What time are you coming? Can you stop and get mouse traps and trojans?
You have mice?
no why?
I woke up this morning next to some guy. I was horrified, he woke up and said, "the white tiger strikes again!"
I'm not ok right now. I just walked in on a 600lb woman passed out on the toilet and she walked out and tried to eat her cell phone. I'm on acid I think.
This is my last and worst hangover of the decade...I almost cherrish it
Just spit on a sock to clean a spot on my glass table. Oddest combination of so lazy and motivated ever.
Dad's drunk, trying to hook me up with a 43yo, and keeps saying one and done. Mom is on the verge of tears and disowning us. You missed a good birthday dinner.
I forgot my id and a man called soup is buying me vodka.
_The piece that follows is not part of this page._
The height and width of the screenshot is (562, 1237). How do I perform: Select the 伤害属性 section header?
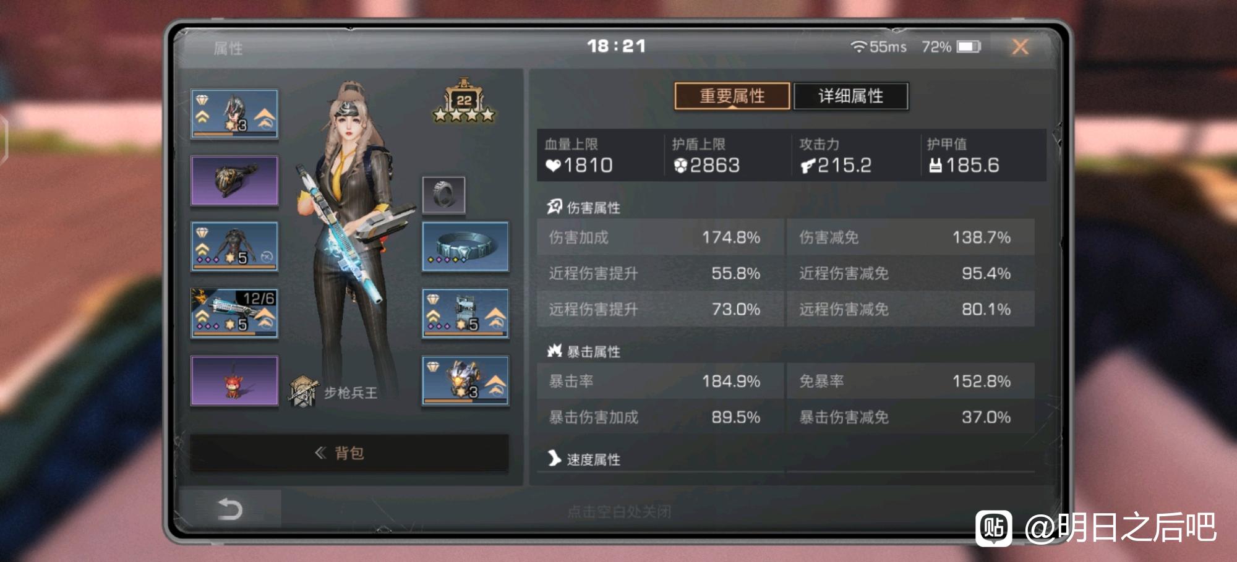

Yes stubble LOOKS hot but factor in his shitty bj skills and I might as well have jacked off with apricot scrub
I'm sitting on the toilet just to avoid my bosses look of disapproval
His lack of social graces and moral fiber complements mine nicely.
Anyhow, I am sorry for being obnoxious about wanting more sex and forcing you to eat lunchmeat off of my ginormous nipples. I knew that you weren't going to succumb to my pushy demands
For the first time in my life, I may be the most normal person in the room.
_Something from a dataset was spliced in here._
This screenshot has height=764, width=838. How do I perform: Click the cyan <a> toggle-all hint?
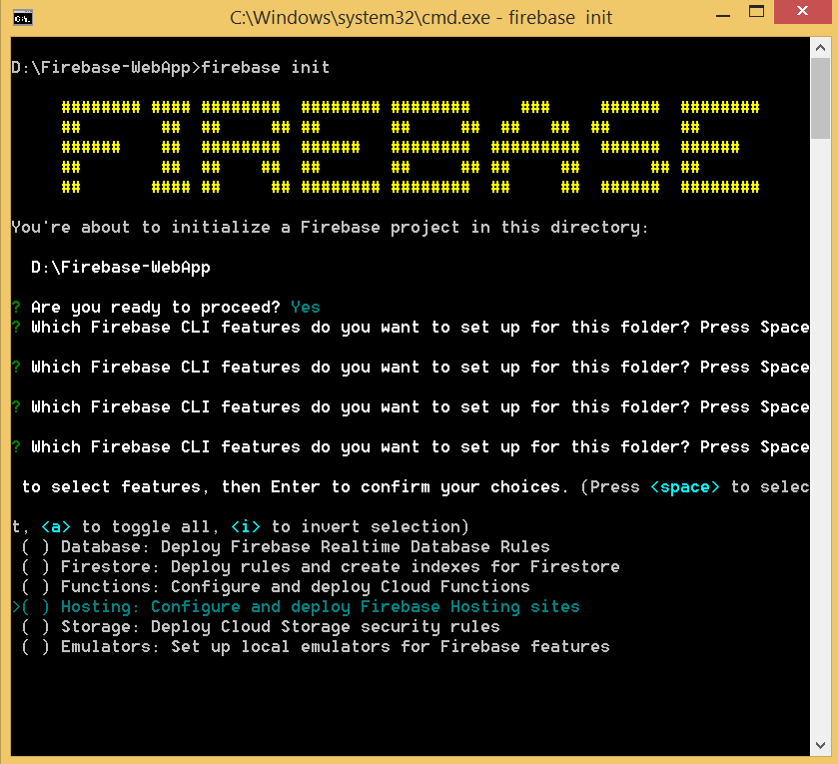coord(57,526)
Update: I am definitely the most normal person in this room. And the least tattooed.
I'm facebook/twitter stalking the guy I just slept with as he's passed out next to me. What a time to be alive...
dont ever go to laser tag drunk. you will be judged.
Looks like the opera singer hook up is paying off. Ran into the MILF from 407 and she said “your lady friend sounded like a very lucky girl.”